In 1748 “The Charleston Library Society” was founded by William Burrows who was one of “a group of seventeen aspiring young intellectuals,” who agreed to raise a fund of ten pounds sterling and import recent magazines and pamphlets from London.

These seventeen men held together by the bond of reading habit, including a school master, two planters, a peruke maker, a doctor, a printer, two lawyers, and nine merchants. The library Society soon was supported with rules and organization. In 1750 the eminent Dr. John Lining became its president. The membership was comprised of the leaders of the province and numbered 129 at this time.

Dr. Lining’s first love was botany as seen in a letter writing to Dr. Charles Alston at Edinburgh in 1754. In the letter Dr. Lining stated that he was “so much taken up with the practice of medicine that this interest was neglected. In some of the letters he sent specimens of sugar cane, pineapple, and seeds of the sensitive plant, plus various other plants and seeds and a sample of the rootbark of the magnolia for him to look at.

The last he used for treatment of intermittent fevers in place of the Peruvian bark. For guanaco he substituted dogwood; and for the treatment of the “lues venerea” (a somewhat inclusive term) he advocated a preparation of the seeds of a plant obtained from the Indians.

Sometime during 1755 Dr. Lining retired from practice to nurse his gout and oversee an Indigo Plantation he had acquired. He made a few experiments with vegetables dyes. In 1757 Dr. Alexander Garden reported that Dr. John Lining was “taken with trifling observations, and does not pursue them, as he turned planter now altogether, and seems quite done with his practice.”

Planted in April and May, this native of India matured at different times during the summer months, resulting in several cuttings. Stem perhaps three feet long, together with leaves, then were steeped in a vat and allowed to ferment. The pulpy mass was subsequently dissolved, beaten, and drained before being dried, cut into squares, and placed in casks. It was a messy smelly job, a task that attracted flies and mosquitoes.

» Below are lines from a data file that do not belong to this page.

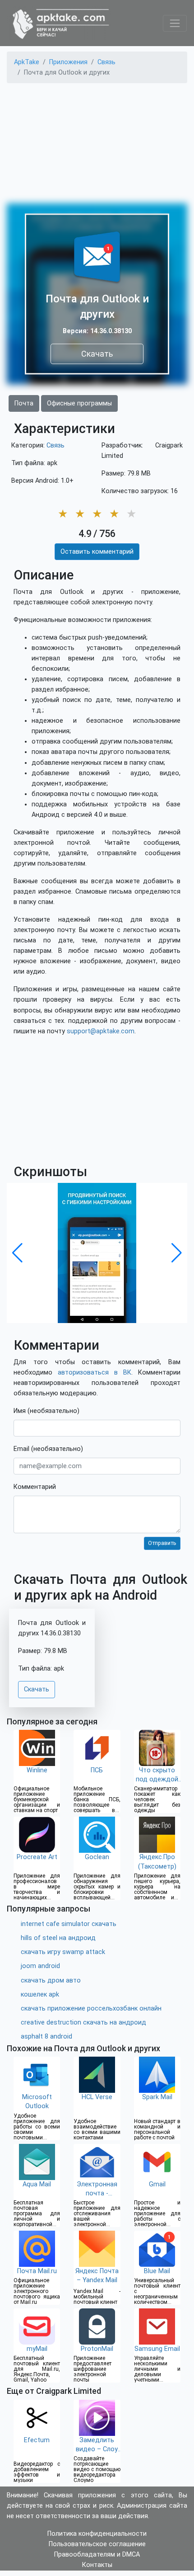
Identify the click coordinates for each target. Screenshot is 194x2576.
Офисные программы (79, 403)
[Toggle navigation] (175, 23)
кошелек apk (40, 1994)
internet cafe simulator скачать (68, 1924)
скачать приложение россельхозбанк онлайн (91, 2008)
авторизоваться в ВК (94, 1372)
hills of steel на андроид (58, 1938)
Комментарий (35, 1487)
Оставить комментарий (97, 552)
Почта (23, 403)
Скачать (97, 353)
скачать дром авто (51, 1980)
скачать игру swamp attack (63, 1952)
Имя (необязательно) (46, 1411)
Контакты (97, 2565)
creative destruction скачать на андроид (83, 2022)
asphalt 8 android (46, 2036)
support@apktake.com (100, 1031)
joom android (40, 1966)
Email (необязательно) (48, 1449)
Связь (55, 445)
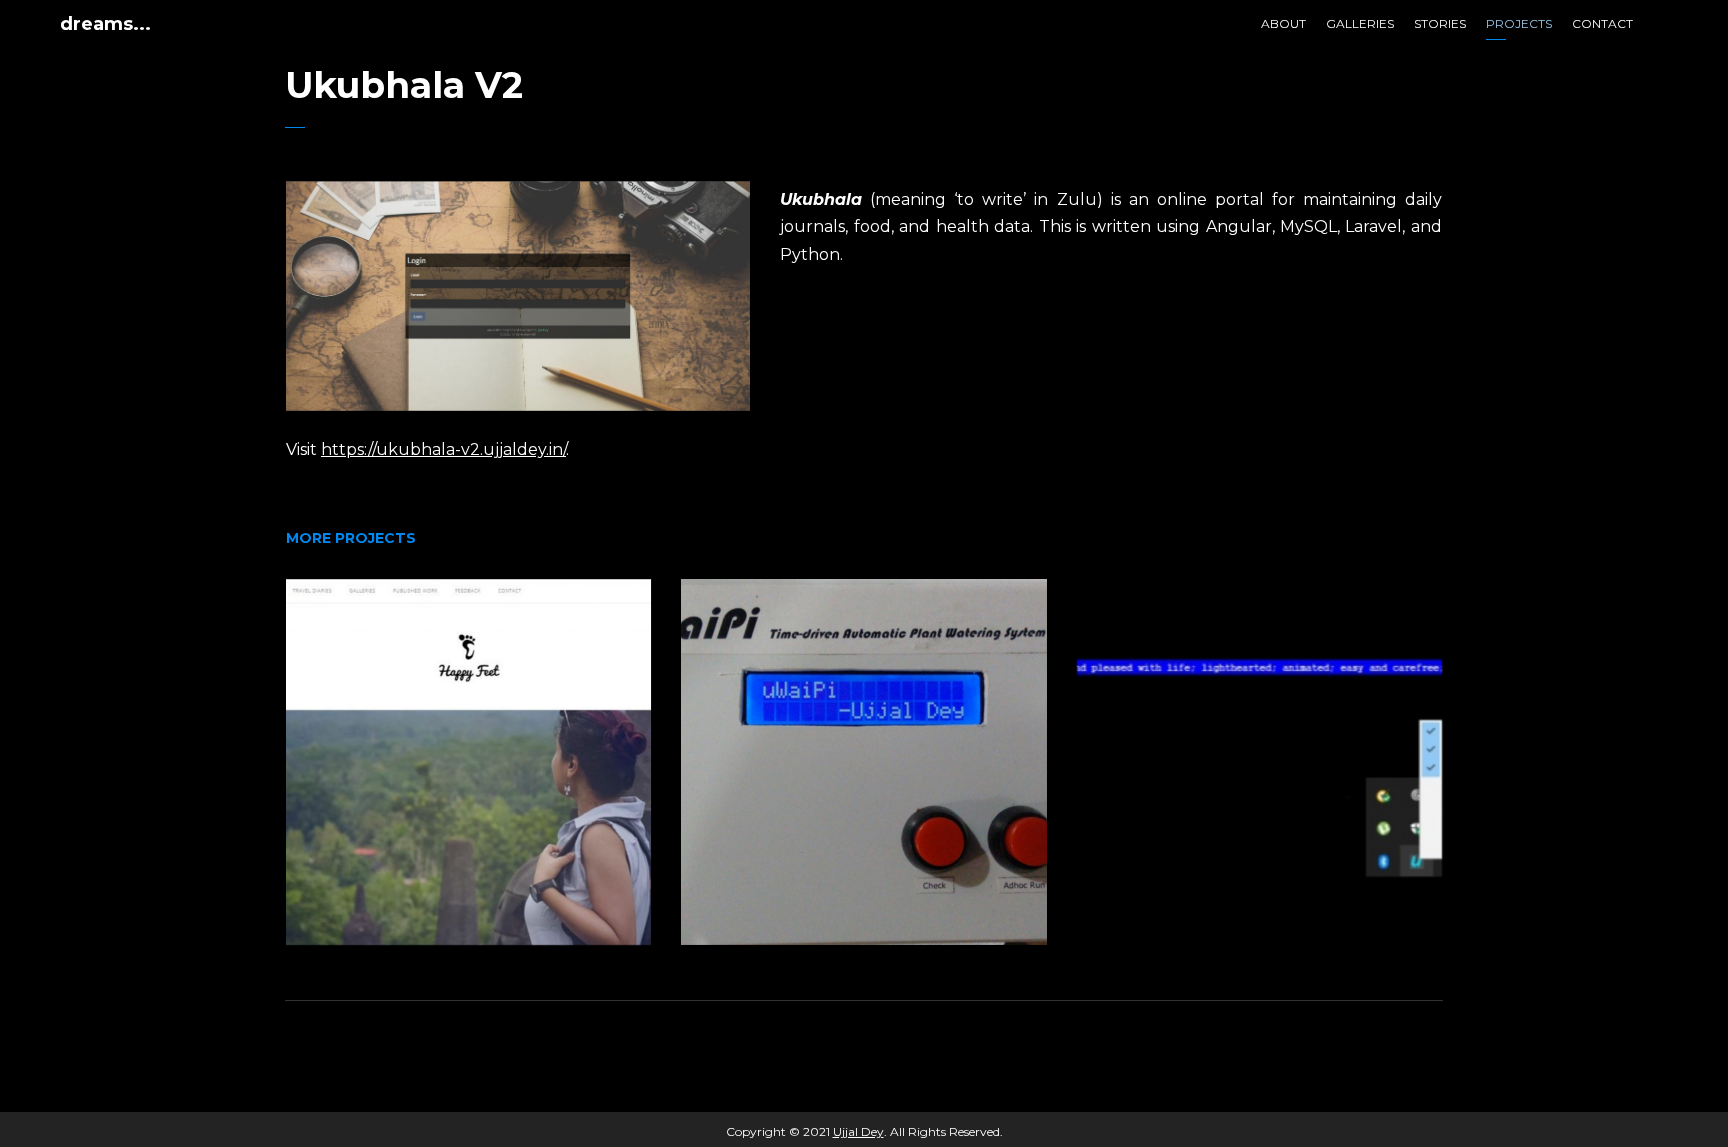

John and Sarah Lining had a total of eleven children during their lifetime. Of the eleven children four died at an early age: Sarah, Mary, Charles Hill, and James. The Linings were more fortunate in their last seven children. John, Elizabeth, Anne, Sarah, Mary, Charles, Thomas, and Robert survived Dr. Lining. Mrs. Lining lived until 1789, surviving all of her children except Charles, who died August 18, 1836.

The Gazette of September 27, 1760 contains a notice announcing the death of Dr. John Lining:

"On Sunday last [September 21] died, very much lamented John Lining, Esq. a gentleman eminent for his application and Experience in discovering the causes, nature and cure of the disorders Incident to this province, where he had practiced physic upwards of Twenty years; and who possessed all the good qualifications that could Render his loss great, as a physician, husband, father, master, friend, Neighbor, companion, etc.”

Dr. John Lining is worthy of recognition as one of the earliest scientific investigators of the country who worked under difficulties that to the ordinary individual would have been well-nigh insurmountable.